Only the lines from the one with "Contact (167, 1353)" to the end of the data below should be returned, each exactly as it stands.
Records to process START
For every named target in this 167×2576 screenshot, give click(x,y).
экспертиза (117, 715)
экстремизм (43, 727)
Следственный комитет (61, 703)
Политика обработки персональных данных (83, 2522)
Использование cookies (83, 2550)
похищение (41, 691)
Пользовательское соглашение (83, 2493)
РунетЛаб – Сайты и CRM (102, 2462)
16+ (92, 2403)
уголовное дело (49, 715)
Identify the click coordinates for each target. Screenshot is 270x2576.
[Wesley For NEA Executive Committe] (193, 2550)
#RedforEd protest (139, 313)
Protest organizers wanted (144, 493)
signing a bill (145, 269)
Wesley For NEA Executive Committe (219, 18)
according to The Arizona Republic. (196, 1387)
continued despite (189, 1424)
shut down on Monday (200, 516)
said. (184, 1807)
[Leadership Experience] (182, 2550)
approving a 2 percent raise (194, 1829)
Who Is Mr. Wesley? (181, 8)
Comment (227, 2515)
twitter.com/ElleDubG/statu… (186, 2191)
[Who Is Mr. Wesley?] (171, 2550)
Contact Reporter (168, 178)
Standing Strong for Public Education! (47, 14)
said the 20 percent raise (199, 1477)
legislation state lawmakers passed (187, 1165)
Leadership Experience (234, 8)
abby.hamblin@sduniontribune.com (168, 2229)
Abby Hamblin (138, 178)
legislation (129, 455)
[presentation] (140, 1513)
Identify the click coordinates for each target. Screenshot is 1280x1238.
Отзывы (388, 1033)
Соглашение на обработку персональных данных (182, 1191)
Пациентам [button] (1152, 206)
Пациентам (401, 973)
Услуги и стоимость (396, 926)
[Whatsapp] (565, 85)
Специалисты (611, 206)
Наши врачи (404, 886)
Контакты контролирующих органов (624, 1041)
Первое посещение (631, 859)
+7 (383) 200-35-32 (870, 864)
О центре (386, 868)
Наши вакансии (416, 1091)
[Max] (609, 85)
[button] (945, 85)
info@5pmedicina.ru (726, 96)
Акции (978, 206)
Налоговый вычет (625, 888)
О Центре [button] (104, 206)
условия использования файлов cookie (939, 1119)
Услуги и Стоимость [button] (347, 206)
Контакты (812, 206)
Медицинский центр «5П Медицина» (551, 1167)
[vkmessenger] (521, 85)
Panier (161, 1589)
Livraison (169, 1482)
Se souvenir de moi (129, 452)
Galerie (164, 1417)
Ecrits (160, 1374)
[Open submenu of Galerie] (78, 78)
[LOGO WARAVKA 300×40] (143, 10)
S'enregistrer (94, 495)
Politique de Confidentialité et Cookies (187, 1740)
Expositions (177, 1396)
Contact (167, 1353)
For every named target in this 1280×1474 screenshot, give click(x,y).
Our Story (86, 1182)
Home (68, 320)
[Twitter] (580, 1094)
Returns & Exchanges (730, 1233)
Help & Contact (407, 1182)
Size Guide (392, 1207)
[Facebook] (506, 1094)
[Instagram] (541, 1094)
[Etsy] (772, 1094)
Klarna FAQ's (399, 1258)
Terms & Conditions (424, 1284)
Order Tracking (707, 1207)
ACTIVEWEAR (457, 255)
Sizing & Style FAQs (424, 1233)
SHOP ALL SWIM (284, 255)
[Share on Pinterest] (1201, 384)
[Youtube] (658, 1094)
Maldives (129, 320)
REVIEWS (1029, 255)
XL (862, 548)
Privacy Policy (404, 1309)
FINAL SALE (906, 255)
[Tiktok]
Records to process END
▶ **Completed task**:
Contact (167, 1353)
For every named target in this 1280×1474 screenshot, give click(x,y).
Our Story (86, 1182)
Home (68, 320)
[Twitter] (580, 1094)
Returns & Exchanges (730, 1233)
Help & Contact (407, 1182)
Size Guide (392, 1207)
[Facebook] (506, 1094)
[Instagram] (541, 1094)
[Etsy] (772, 1094)
Klarna FAQ's (399, 1258)
Terms & Conditions (424, 1284)
Order Tracking (707, 1207)
ACTIVEWEAR (457, 255)
Sizing & Style FAQs (424, 1233)
SHOP ALL SWIM (284, 255)
[Share on Pinterest] (1201, 384)
[Youtube] (658, 1094)
Maldives (129, 320)
REVIEWS (1029, 255)
XL (862, 548)
Privacy Policy (404, 1309)
FINAL SALE (906, 255)
[Tiktok]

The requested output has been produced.